- [Exercise]: Copy the items below, switching each "GUI agent" to "screen agent" and leaving everything else unchanged.

- [Extracted data]:

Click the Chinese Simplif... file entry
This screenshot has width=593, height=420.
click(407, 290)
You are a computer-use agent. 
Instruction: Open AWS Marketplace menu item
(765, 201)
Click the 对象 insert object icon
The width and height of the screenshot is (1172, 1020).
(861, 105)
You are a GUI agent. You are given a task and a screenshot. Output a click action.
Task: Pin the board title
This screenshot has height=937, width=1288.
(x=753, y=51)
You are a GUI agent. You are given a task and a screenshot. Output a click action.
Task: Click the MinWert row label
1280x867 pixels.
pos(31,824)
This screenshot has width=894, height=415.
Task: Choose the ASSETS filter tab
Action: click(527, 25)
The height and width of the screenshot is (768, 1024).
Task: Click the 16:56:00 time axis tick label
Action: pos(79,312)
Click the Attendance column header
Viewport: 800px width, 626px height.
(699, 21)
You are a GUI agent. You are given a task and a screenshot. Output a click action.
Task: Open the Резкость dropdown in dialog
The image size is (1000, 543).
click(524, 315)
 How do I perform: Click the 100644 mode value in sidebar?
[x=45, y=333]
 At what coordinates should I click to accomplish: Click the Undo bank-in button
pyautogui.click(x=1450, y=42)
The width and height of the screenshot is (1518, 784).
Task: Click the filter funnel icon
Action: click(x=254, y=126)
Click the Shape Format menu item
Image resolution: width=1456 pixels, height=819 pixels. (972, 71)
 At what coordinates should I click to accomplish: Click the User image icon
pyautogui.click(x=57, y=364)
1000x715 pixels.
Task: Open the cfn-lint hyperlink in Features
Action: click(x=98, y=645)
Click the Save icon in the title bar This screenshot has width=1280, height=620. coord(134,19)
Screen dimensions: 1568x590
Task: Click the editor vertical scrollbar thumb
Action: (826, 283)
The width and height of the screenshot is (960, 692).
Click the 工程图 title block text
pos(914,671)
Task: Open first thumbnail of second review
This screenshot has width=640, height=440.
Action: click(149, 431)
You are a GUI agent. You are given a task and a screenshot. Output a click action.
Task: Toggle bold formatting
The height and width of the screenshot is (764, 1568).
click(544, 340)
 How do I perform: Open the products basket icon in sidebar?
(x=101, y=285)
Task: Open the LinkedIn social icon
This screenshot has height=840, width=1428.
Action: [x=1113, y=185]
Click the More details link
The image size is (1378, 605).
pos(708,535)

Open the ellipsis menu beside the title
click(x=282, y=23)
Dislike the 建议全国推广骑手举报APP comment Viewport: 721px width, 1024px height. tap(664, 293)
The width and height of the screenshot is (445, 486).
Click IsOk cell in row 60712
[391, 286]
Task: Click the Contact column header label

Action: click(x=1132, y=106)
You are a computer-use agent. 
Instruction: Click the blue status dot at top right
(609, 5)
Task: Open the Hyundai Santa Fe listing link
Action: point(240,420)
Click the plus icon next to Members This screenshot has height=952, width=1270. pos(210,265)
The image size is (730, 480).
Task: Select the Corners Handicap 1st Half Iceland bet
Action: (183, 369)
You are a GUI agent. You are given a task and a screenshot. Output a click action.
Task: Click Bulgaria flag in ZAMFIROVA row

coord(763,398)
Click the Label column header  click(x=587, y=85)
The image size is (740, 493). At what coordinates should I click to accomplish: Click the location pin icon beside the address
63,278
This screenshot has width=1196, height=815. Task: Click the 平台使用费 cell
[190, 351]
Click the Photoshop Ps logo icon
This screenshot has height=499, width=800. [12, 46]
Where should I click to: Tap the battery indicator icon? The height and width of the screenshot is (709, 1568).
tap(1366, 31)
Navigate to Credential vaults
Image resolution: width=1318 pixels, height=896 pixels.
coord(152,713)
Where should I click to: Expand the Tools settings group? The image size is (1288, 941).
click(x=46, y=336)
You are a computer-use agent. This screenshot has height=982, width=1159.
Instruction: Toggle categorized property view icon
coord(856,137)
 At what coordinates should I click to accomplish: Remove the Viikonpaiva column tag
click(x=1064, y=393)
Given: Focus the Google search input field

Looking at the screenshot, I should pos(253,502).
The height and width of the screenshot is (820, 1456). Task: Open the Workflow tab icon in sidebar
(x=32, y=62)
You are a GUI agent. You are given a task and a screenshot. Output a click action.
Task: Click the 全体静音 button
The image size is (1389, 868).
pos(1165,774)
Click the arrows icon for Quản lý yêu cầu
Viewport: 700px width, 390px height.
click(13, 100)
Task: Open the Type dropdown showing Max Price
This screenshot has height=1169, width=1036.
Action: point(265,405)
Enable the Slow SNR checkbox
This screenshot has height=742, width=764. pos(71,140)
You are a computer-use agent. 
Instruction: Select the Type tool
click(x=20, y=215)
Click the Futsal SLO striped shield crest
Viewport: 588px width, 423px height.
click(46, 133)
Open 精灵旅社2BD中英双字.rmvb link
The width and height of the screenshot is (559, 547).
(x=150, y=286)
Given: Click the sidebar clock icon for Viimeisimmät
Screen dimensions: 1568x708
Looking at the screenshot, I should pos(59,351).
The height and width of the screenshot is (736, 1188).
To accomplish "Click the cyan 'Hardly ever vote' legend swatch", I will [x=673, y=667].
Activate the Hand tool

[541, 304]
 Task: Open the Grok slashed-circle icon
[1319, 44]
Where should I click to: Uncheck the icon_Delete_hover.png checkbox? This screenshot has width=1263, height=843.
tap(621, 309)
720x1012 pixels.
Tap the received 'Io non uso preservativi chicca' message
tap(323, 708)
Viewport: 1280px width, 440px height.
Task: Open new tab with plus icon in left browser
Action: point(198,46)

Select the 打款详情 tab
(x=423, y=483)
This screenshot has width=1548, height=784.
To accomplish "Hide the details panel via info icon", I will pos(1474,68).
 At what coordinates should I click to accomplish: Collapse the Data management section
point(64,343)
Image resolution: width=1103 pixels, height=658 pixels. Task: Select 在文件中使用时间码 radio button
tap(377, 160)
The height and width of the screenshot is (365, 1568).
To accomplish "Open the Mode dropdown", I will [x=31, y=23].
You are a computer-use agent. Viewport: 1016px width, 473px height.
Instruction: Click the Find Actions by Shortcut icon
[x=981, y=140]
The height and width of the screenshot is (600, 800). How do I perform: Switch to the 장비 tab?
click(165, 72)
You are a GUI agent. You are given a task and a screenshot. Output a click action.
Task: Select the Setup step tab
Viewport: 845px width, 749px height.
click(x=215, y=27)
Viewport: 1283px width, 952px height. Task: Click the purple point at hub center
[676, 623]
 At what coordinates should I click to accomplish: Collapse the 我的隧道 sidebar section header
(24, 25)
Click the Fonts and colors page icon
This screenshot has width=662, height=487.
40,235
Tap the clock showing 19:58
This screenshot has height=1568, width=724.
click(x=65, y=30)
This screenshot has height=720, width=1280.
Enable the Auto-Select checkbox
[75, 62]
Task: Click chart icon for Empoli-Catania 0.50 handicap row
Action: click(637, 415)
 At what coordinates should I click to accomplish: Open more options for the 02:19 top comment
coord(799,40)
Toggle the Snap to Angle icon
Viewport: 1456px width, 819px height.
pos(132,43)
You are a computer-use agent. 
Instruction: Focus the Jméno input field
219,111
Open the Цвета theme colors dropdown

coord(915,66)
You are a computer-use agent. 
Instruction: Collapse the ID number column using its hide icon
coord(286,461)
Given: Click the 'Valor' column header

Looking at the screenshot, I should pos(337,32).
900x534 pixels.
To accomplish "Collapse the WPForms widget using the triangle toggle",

- [Answer for this exercise]:
Click the Chinese Simplif... file entry
This screenshot has width=593, height=420.
click(407, 290)
You are a computer-use agent. 
Instruction: Open AWS Marketplace menu item
(765, 201)
Click the 对象 insert object icon
The width and height of the screenshot is (1172, 1020).
(861, 105)
You are a screen agent. You are given a task and a screenshot. Output a click action.
Task: Pin the board title
This screenshot has height=937, width=1288.
(x=753, y=51)
You are a screen agent. You are given a task and a screenshot. Output a click action.
Task: Click the MinWert row label
1280x867 pixels.
pos(31,824)
This screenshot has width=894, height=415.
Task: Choose the ASSETS filter tab
Action: click(527, 25)
The height and width of the screenshot is (768, 1024).
Task: Click the 16:56:00 time axis tick label
Action: pos(79,312)
Click the Attendance column header
Viewport: 800px width, 626px height.
(699, 21)
You are a screen agent. You are given a task and a screenshot. Output a click action.
Task: Open the Резкость dropdown in dialog
The image size is (1000, 543).
click(524, 315)
 How do I perform: Click the 100644 mode value in sidebar?
[x=45, y=333]
 At what coordinates should I click to accomplish: Click the Undo bank-in button
pyautogui.click(x=1450, y=42)
The width and height of the screenshot is (1518, 784).
Task: Click the filter funnel icon
Action: click(x=254, y=126)
Click the Shape Format menu item
Image resolution: width=1456 pixels, height=819 pixels. (972, 71)
 At what coordinates should I click to accomplish: Click the User image icon
pyautogui.click(x=57, y=364)
1000x715 pixels.
Task: Open the cfn-lint hyperlink in Features
Action: click(x=98, y=645)
Click the Save icon in the title bar This screenshot has width=1280, height=620. coord(134,19)
Screen dimensions: 1568x590
Task: Click the editor vertical scrollbar thumb
Action: (826, 283)
The width and height of the screenshot is (960, 692).
Click the 工程图 title block text
pos(914,671)
Task: Open first thumbnail of second review
This screenshot has width=640, height=440.
Action: click(149, 431)
You are a screen agent. You are given a task and a screenshot. Output a click action.
Task: Toggle bold formatting
The height and width of the screenshot is (764, 1568).
click(544, 340)
 How do I perform: Open the products basket icon in sidebar?
(x=101, y=285)
Task: Open the LinkedIn social icon
This screenshot has height=840, width=1428.
Action: [x=1113, y=185]
Click the More details link
The image size is (1378, 605).
pos(708,535)

Open the ellipsis menu beside the title
click(x=282, y=23)
Dislike the 建议全国推广骑手举报APP comment Viewport: 721px width, 1024px height. tap(664, 293)
The width and height of the screenshot is (445, 486).
Click IsOk cell in row 60712
[391, 286]
Task: Click the Contact column header label

Action: click(x=1132, y=106)
You are a computer-use agent. 
Instruction: Click the blue status dot at top right
(609, 5)
Task: Open the Hyundai Santa Fe listing link
Action: point(240,420)
Click the plus icon next to Members This screenshot has height=952, width=1270. pos(210,265)
The image size is (730, 480).
Task: Select the Corners Handicap 1st Half Iceland bet
Action: (183, 369)
You are a screen agent. You are given a task and a screenshot. Output a click action.
Task: Click Bulgaria flag in ZAMFIROVA row

coord(763,398)
Click the Label column header  click(x=587, y=85)
The image size is (740, 493). At what coordinates should I click to accomplish: Click the location pin icon beside the address
63,278
This screenshot has width=1196, height=815. Task: Click the 平台使用费 cell
[190, 351]
Click the Photoshop Ps logo icon
This screenshot has height=499, width=800. [12, 46]
Where should I click to: Tap the battery indicator icon? The height and width of the screenshot is (709, 1568).
tap(1366, 31)
Navigate to Credential vaults
Image resolution: width=1318 pixels, height=896 pixels.
coord(152,713)
Where should I click to: Expand the Tools settings group? The image size is (1288, 941).
click(x=46, y=336)
You are a computer-use agent. This screenshot has height=982, width=1159.
Instruction: Toggle categorized property view icon
coord(856,137)
 At what coordinates should I click to accomplish: Remove the Viikonpaiva column tag
click(x=1064, y=393)
Given: Focus the Google search input field

Looking at the screenshot, I should pos(253,502).
The height and width of the screenshot is (820, 1456). Task: Open the Workflow tab icon in sidebar
(x=32, y=62)
You are a screen agent. You are given a task and a screenshot. Output a click action.
Task: Click the 全体静音 button
The image size is (1389, 868).
pos(1165,774)
Click the arrows icon for Quản lý yêu cầu
Viewport: 700px width, 390px height.
click(13, 100)
Task: Open the Type dropdown showing Max Price
This screenshot has height=1169, width=1036.
Action: point(265,405)
Enable the Slow SNR checkbox
This screenshot has height=742, width=764. pos(71,140)
You are a computer-use agent. 
Instruction: Select the Type tool
click(x=20, y=215)
Click the Futsal SLO striped shield crest
Viewport: 588px width, 423px height.
click(46, 133)
Open 精灵旅社2BD中英双字.rmvb link
The width and height of the screenshot is (559, 547).
(x=150, y=286)
Given: Click the sidebar clock icon for Viimeisimmät
Screen dimensions: 1568x708
Looking at the screenshot, I should pos(59,351).
The height and width of the screenshot is (736, 1188).
To accomplish "Click the cyan 'Hardly ever vote' legend swatch", I will [x=673, y=667].
Activate the Hand tool

[541, 304]
 Task: Open the Grok slashed-circle icon
[1319, 44]
Where should I click to: Uncheck the icon_Delete_hover.png checkbox? This screenshot has width=1263, height=843.
tap(621, 309)
720x1012 pixels.
Tap the received 'Io non uso preservativi chicca' message
tap(323, 708)
Viewport: 1280px width, 440px height.
Task: Open new tab with plus icon in left browser
Action: point(198,46)

Select the 打款详情 tab
(x=423, y=483)
This screenshot has width=1548, height=784.
To accomplish "Hide the details panel via info icon", I will pos(1474,68).
 At what coordinates should I click to accomplish: Collapse the Data management section
point(64,343)
Image resolution: width=1103 pixels, height=658 pixels. Task: Select 在文件中使用时间码 radio button
tap(377, 160)
The height and width of the screenshot is (365, 1568).
To accomplish "Open the Mode dropdown", I will [x=31, y=23].
You are a computer-use agent. Viewport: 1016px width, 473px height.
Instruction: Click the Find Actions by Shortcut icon
[x=981, y=140]
The height and width of the screenshot is (600, 800). How do I perform: Switch to the 장비 tab?
click(165, 72)
You are a screen agent. You are given a task and a screenshot. Output a click action.
Task: Select the Setup step tab
Viewport: 845px width, 749px height.
click(x=215, y=27)
Viewport: 1283px width, 952px height. Task: Click the purple point at hub center
[676, 623]
 At what coordinates should I click to accomplish: Collapse the 我的隧道 sidebar section header
(24, 25)
Click the Fonts and colors page icon
This screenshot has width=662, height=487.
40,235
Tap the clock showing 19:58
This screenshot has height=1568, width=724.
click(x=65, y=30)
This screenshot has height=720, width=1280.
Enable the Auto-Select checkbox
[75, 62]
Task: Click chart icon for Empoli-Catania 0.50 handicap row
Action: click(637, 415)
 At what coordinates should I click to accomplish: Open more options for the 02:19 top comment
coord(799,40)
Toggle the Snap to Angle icon
Viewport: 1456px width, 819px height.
pos(132,43)
You are a computer-use agent. 
Instruction: Focus the Jméno input field
219,111
Open the Цвета theme colors dropdown

coord(915,66)
You are a computer-use agent. 
Instruction: Collapse the ID number column using its hide icon
coord(286,461)
Given: Click the 'Valor' column header

Looking at the screenshot, I should pos(337,32).
900x534 pixels.
To accomplish "Collapse the WPForms widget using the triangle toggle",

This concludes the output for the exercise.